Only certain lines below are wanted: those starting at the line containing "You are a computer-use agent. This" and ending at the line containing "Image resolution: width=466", both included, each retyped exactly.

Data excerpts:
-- Opening Marker --

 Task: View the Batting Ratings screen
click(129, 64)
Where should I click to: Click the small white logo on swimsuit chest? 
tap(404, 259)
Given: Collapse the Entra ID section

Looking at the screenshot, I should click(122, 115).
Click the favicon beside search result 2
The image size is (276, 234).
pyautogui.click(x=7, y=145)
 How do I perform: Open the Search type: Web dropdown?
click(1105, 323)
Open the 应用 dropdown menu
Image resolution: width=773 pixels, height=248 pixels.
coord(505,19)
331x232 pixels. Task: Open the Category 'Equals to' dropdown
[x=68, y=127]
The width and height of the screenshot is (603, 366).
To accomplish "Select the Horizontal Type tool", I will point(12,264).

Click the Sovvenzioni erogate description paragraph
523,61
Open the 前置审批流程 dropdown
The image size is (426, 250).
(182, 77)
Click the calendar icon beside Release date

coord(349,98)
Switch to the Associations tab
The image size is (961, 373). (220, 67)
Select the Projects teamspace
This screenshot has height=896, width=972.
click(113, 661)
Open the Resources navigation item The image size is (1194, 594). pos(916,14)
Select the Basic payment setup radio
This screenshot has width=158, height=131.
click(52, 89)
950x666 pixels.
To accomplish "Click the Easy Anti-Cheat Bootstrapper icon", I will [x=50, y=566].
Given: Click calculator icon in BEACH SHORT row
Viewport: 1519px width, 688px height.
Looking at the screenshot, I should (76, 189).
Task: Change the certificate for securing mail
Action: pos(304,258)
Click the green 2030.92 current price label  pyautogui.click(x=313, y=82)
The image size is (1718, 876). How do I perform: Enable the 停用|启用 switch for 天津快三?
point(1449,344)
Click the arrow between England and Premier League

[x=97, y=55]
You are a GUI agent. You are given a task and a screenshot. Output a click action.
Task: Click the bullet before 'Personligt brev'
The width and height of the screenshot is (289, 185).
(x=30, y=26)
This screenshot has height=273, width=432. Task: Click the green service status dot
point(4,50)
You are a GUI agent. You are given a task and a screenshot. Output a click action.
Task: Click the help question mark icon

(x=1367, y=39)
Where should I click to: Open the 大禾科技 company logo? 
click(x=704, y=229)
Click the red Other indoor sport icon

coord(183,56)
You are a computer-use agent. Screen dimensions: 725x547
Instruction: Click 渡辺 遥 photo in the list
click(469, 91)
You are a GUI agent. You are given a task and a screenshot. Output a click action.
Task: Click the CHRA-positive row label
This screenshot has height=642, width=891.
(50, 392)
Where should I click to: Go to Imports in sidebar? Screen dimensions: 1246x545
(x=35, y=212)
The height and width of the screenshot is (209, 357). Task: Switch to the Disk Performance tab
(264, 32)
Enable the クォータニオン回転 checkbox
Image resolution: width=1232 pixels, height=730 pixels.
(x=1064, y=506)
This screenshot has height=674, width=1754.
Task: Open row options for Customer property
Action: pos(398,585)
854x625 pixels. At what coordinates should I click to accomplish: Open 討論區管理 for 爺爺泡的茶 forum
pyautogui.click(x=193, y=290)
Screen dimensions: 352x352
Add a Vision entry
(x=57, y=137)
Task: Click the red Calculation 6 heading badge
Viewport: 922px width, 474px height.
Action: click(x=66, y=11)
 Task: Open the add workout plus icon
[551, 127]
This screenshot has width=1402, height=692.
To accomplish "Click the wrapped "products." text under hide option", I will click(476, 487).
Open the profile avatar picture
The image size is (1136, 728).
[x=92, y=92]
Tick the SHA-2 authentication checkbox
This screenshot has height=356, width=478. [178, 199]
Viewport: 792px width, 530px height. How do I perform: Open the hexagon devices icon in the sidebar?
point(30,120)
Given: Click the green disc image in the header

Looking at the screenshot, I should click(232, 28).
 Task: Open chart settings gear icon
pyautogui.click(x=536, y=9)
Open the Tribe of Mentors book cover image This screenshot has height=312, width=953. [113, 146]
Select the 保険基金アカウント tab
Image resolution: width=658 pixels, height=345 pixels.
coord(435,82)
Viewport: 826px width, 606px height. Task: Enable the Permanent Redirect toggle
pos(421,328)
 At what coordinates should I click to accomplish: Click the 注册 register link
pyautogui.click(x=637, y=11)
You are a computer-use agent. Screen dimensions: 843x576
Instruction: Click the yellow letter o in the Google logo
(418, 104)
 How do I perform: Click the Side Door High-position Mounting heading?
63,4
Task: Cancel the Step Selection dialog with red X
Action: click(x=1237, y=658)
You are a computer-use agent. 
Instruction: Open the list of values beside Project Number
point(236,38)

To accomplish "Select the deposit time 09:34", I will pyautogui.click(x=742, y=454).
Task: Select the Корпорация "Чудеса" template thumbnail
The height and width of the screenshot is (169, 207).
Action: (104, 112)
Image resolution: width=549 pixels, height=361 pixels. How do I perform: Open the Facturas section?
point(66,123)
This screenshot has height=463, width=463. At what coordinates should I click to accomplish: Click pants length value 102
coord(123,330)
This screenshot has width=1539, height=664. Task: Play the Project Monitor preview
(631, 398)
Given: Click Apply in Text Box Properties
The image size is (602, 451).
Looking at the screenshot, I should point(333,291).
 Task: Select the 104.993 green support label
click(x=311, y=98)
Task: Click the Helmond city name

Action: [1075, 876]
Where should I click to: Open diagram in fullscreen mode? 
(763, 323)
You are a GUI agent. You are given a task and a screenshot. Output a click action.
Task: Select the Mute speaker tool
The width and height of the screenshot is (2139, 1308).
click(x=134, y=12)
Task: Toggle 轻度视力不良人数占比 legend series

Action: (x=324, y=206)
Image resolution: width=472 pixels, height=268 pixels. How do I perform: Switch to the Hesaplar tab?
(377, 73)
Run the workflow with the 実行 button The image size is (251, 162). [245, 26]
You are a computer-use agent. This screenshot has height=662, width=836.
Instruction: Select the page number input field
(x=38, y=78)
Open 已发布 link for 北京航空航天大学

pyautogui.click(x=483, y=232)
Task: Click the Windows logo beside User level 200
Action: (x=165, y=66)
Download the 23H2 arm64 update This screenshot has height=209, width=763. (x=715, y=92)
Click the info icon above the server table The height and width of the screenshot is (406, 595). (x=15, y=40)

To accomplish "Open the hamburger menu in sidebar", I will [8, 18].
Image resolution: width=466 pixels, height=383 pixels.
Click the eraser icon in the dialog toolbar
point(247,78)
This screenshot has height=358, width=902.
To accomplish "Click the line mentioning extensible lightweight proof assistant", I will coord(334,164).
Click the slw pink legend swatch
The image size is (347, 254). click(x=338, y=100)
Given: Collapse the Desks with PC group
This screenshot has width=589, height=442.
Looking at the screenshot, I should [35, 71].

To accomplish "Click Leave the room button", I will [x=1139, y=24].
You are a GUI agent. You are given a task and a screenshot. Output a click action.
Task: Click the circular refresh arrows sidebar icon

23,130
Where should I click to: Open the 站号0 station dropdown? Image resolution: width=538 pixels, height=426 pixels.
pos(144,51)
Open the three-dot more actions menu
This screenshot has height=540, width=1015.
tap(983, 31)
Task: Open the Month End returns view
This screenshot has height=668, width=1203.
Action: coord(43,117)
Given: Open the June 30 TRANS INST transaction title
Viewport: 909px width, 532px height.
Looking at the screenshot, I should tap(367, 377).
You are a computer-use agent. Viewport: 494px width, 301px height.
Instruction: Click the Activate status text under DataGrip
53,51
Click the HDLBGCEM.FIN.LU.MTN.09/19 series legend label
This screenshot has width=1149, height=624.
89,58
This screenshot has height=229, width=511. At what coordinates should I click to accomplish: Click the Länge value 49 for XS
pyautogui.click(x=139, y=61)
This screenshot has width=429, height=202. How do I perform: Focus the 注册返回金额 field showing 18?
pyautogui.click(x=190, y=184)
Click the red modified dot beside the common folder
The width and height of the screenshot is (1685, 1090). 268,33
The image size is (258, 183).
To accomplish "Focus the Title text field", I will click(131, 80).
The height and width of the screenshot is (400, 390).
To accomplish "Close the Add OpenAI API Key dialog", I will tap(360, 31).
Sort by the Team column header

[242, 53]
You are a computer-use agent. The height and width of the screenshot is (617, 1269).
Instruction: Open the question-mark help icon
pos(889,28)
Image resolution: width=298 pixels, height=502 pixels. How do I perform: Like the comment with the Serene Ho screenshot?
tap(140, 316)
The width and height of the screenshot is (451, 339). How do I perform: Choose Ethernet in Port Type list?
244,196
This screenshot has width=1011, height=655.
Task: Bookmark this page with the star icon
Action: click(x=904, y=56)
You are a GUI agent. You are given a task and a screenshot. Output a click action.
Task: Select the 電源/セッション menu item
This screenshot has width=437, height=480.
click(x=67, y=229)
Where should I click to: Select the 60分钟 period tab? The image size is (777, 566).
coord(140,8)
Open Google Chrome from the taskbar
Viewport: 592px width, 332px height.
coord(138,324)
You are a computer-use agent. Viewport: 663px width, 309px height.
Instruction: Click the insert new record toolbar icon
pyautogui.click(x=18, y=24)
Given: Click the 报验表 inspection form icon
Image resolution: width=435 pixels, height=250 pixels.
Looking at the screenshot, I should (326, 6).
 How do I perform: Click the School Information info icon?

-- Closing Marker --

▶ **Response to the task**
You are a computer-use agent. This screenshot has height=662, width=836.
Instruction: Select the page number input field
(x=38, y=78)
Open 已发布 link for 北京航空航天大学

pyautogui.click(x=483, y=232)
Task: Click the Windows logo beside User level 200
Action: (x=165, y=66)
Download the 23H2 arm64 update This screenshot has height=209, width=763. (x=715, y=92)
Click the info icon above the server table The height and width of the screenshot is (406, 595). (x=15, y=40)

To accomplish "Open the hamburger menu in sidebar", I will [8, 18].
Image resolution: width=466 pixels, height=383 pixels.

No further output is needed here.